== WHAT IS REQUIRED ==
Carry on the announcement of Dr. Simon Vanhentenrijk's myocarditis fellowship grant, picking up right after its last sentence.

== PASSAGE FOR REVIEW ==
*** Block opens ***

Our second 2023 Fellowship Grants was awarded to Dr. Simon Vanhentenrijk, MD, Pharm D, of the Cleveland Clinc for his work on: “Leveraging Cutting-edge PHlP-Seq Antibody Profiling to Differentiate Autoantibody Patterns in Myocarditis”.

Dr. Vanhentenrijk came to the United States after his training as a Cardiologist in Belgium.

He always wanted to know the deeper understanding of ‘how and why’ the heart reacts to different stimuli. His particular interest in heart failure and heart muscle diseases led him to join the highly competitive research lab of Dr. Tang at the world-renowned Cleveland Clinic. Being part of the translational research group motivates him to yield scientific excellence in the field of antibody-antigen reactions at the level of the heart muscle cells. With his pharmaceutical background, Dr. Simon Vanhentenrijk also feels the urge to create new ideas on how to develop drug therapies in myocarditis.

As a dedicated father of three lovely children, Dr. Simon Vanhentenrijk says he feels deeply connected with the purpose of the Myocarditis Foundation that continuously strives to expand scientific boundaries to save the lives of young individuals. He feels humbled, and yet passionately driven, to help increase our insights on ‘how and why’ inflammation of the heart muscle often has such devastating outcome and how we can overcome this.

*** Block closes ***

== DATA LISTING ==
*** Block opens ***

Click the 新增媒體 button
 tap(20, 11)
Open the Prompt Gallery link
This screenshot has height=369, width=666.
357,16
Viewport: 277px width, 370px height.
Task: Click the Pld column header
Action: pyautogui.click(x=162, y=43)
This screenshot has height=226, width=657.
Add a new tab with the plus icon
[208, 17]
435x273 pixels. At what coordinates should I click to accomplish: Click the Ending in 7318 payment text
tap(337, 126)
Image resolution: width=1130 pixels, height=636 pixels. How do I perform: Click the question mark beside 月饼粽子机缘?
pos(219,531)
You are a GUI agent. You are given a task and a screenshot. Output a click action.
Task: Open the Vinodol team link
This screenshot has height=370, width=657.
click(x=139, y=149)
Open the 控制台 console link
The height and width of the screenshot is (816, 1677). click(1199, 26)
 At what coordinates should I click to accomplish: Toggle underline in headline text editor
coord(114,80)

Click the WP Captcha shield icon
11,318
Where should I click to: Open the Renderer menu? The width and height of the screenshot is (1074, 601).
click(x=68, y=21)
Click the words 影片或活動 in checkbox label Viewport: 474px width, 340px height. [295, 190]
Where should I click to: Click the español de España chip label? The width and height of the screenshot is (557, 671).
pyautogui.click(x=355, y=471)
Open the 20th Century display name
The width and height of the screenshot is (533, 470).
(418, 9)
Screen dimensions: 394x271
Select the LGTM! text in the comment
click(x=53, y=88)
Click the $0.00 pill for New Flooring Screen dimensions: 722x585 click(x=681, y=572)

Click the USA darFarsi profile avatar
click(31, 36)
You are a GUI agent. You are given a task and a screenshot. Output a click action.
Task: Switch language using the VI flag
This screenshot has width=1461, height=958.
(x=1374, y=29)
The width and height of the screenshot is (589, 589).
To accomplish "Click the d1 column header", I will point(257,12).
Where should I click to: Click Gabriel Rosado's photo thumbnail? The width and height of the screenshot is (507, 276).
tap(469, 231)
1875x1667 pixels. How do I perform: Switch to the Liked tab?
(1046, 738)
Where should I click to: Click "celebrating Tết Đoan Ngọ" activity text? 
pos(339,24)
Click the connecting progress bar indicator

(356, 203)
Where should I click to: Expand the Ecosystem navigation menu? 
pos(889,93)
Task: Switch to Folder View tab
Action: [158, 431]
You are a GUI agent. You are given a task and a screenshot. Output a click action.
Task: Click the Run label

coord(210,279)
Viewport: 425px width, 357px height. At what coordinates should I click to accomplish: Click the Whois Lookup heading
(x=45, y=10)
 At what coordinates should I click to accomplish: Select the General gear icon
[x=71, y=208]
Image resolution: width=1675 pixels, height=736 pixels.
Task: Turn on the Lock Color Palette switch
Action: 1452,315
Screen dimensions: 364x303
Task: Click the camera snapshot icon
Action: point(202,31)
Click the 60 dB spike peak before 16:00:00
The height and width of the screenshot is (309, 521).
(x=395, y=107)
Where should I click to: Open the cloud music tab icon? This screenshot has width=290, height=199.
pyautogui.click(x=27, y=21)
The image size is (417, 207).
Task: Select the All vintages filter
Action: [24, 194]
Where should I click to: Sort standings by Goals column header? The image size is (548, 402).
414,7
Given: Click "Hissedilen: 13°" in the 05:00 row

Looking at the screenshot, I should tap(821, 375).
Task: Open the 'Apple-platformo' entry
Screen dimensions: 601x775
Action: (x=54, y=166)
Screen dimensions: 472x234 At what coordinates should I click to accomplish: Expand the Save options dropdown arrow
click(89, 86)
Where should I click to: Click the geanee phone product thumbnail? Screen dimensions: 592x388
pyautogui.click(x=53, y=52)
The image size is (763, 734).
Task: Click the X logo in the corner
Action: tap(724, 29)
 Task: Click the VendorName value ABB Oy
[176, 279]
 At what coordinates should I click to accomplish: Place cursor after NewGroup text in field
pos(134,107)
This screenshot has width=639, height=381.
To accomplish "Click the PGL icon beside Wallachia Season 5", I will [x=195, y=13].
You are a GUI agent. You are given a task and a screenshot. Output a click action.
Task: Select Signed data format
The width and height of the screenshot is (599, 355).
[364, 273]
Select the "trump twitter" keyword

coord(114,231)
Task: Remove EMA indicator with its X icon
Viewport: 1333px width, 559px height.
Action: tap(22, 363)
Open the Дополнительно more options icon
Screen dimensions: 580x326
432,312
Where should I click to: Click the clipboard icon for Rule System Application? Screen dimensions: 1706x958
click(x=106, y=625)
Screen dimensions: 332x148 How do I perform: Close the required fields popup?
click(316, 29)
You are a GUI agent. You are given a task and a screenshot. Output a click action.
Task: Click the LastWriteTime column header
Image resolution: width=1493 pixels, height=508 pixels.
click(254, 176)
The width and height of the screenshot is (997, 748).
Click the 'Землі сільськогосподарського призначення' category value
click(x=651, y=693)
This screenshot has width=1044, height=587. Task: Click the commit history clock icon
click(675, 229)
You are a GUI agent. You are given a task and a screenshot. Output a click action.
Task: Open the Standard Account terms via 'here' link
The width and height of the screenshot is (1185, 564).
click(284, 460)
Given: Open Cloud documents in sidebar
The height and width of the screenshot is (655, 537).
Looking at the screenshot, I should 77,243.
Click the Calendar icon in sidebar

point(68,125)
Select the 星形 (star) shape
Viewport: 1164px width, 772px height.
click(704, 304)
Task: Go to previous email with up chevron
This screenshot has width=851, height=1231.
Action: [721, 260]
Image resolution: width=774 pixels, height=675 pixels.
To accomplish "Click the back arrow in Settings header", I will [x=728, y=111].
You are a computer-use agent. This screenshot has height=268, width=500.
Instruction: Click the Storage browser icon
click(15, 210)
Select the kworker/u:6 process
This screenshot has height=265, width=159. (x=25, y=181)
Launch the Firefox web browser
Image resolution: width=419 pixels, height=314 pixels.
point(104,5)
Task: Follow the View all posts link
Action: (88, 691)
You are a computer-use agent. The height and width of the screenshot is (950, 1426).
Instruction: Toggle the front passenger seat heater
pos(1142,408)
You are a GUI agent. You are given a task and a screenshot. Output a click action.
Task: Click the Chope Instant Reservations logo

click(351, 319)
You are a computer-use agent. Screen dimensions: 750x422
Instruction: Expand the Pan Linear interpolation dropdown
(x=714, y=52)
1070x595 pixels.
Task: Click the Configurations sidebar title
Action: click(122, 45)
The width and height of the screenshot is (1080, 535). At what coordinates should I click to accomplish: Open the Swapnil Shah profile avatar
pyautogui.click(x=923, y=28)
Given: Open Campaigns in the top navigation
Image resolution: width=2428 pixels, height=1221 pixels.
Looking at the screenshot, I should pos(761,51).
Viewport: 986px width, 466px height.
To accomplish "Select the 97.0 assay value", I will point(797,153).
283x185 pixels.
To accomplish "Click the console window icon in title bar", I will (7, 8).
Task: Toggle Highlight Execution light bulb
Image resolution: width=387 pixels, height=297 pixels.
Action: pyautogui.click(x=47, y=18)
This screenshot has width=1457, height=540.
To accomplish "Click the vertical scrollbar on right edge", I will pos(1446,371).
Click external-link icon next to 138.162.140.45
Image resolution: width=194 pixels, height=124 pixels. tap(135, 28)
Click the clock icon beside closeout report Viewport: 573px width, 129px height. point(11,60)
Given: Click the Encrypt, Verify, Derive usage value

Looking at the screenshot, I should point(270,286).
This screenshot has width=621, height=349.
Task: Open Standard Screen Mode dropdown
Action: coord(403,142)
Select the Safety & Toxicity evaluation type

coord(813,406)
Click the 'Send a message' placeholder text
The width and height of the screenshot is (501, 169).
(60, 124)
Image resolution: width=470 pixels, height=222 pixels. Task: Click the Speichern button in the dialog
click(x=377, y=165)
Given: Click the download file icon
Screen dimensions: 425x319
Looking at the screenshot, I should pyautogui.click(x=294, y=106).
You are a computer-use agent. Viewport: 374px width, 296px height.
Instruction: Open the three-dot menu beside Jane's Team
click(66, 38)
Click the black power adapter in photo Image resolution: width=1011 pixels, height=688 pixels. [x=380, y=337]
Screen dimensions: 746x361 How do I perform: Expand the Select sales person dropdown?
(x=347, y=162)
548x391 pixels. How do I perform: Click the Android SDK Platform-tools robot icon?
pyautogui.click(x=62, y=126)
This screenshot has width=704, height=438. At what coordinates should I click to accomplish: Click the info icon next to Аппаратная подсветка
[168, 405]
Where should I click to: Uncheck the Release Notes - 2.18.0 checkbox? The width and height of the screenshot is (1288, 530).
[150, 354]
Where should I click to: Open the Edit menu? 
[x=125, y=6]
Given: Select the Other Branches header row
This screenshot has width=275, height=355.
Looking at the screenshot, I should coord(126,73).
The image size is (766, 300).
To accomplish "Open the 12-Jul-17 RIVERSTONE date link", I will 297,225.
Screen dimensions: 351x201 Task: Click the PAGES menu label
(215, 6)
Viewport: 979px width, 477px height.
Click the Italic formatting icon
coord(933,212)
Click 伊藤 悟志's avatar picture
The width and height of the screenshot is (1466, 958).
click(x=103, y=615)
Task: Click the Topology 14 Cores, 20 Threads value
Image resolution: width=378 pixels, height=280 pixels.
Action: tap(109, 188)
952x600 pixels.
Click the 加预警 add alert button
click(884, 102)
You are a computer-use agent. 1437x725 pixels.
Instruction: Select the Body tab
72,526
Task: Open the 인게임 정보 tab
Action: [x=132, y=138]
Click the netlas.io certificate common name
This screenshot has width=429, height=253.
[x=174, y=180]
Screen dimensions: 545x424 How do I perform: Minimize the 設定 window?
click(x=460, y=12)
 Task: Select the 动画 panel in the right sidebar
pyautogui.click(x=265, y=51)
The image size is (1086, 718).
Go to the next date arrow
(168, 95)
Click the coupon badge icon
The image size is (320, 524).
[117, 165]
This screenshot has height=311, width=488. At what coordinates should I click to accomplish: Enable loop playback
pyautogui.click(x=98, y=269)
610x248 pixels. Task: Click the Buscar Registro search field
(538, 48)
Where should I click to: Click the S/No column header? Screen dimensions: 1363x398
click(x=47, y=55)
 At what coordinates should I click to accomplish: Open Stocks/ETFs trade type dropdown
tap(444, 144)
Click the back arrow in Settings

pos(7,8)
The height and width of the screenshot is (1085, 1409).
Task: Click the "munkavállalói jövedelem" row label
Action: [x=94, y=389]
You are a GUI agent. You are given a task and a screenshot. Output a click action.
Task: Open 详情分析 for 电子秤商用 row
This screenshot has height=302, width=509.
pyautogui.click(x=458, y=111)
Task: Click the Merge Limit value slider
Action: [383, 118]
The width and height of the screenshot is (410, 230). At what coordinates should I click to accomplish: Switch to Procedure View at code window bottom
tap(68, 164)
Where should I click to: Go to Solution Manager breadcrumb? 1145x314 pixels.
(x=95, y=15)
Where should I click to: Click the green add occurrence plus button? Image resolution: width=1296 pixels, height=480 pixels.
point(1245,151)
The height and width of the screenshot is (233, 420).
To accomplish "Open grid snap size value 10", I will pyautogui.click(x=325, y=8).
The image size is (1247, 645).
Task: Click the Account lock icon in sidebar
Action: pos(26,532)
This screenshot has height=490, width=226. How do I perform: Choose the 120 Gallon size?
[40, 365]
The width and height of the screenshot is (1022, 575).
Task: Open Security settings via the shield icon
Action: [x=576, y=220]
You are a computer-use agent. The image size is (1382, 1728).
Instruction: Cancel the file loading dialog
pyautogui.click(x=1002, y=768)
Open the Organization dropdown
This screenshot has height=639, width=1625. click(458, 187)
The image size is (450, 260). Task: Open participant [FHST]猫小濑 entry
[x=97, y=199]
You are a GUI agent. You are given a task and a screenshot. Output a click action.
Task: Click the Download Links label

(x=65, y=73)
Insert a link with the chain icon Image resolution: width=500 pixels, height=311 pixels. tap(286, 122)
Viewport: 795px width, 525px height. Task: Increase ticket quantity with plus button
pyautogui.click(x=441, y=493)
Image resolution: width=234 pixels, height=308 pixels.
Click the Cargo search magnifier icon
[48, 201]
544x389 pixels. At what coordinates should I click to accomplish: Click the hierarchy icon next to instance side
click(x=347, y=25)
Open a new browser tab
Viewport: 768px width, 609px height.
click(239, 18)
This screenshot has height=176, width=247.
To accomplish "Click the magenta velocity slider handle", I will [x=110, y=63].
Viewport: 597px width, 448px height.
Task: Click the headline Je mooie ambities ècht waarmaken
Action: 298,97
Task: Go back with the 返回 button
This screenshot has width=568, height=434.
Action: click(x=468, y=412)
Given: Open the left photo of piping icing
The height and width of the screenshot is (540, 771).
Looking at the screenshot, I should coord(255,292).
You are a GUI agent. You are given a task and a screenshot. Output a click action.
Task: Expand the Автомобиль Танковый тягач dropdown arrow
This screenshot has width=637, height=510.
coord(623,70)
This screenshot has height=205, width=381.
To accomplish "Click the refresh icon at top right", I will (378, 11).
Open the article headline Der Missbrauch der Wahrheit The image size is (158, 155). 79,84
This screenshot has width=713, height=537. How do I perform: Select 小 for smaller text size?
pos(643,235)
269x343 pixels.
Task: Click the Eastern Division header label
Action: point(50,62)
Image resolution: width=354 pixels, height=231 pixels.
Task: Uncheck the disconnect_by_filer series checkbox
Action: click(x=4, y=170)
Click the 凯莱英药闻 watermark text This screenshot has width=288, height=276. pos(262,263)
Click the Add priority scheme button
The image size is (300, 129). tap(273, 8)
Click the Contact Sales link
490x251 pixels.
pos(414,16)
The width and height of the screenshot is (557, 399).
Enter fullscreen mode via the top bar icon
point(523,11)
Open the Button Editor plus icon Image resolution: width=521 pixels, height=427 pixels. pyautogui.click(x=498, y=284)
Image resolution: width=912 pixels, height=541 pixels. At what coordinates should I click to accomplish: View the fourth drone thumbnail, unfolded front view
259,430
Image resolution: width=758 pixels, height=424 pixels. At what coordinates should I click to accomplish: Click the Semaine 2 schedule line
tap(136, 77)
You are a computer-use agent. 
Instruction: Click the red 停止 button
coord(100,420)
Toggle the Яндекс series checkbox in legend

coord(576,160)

*** Block closes ***

== EXERCISE OUTPUT ==
Dr. Simon Vanhentenrijk’s Layman explanation of his Myocarditis Research Project

The goal of his translational research project is to use a novel, state-of-the-art technique, called Phage Display Immunoprecipitation Sequencing (PhIP-Seq) in patients with myocarditis. This technique will help us understand the interplay of antibodies in cardiac autoimmune diseases by building an extensive library of distinct human peptides. The advantage of the PhIP-Seq platform is to perform an unbiased, high-throughput assessment of antibodies potentially linked to specific conditions. A previous feasibility study using PhIP-Seq was done in Dr. Tang’s lab on sera from patients with suspected autoimmune cardiomyopathy, systemic sclerosis, systemic sclerosis with heart failure with preserved ejection fraction, and healthy controls. In this pilot study with a targeted approach based on our prior work on β1-adrenergic receptor antibody epitopes (research done by former laureate of the Myocarditis Foundation grant: Dr. Yuji Nagatomo), a patient with suspected autoimmune cardiomyopathy, whose antibodies binds to both extracellular loop (ECL) 1 and 2 of b1-adrenergic receptor, showed a reduced LVEF (47%), indicating a mild dysfunction of the heart.

This project also provides the framework of the multicenter Myocarditis BioBank (Dr. Tang is currently co-leading) that can leverage both retrospective and prospective cohorts with the following components: 1) detailed clinical phenotyping that can be extracted from Electronic Health Record and captured in REDCap; 2) extraction of review of primary data sources including advanced imaging (cardiac MRI or PET) and endomyocardial histological specimens; 3) retrospective tissue/imaging retrieval and deep phenotyping; 4) patient outreach for prospective blood sampling and longitudinal follow-up through surveys.

Procedures developed in this project will better define the myocarditis study population and will also greatly catalyze the foundation of the Myocarditis Foundation Biobank in terms of developing scalable processes of broad clinical phenotyping, patient enrollment, biospecimens collection, and longitudinal follow-up.

Dr. Simon Vanhentenrijk’s research grant is named in memory of Sarah Knight, who died of Viral Myocarditis at the age of 25 in 2011, and whose family and friends have been working on raising funds for Myocarditis research in the years since her passing.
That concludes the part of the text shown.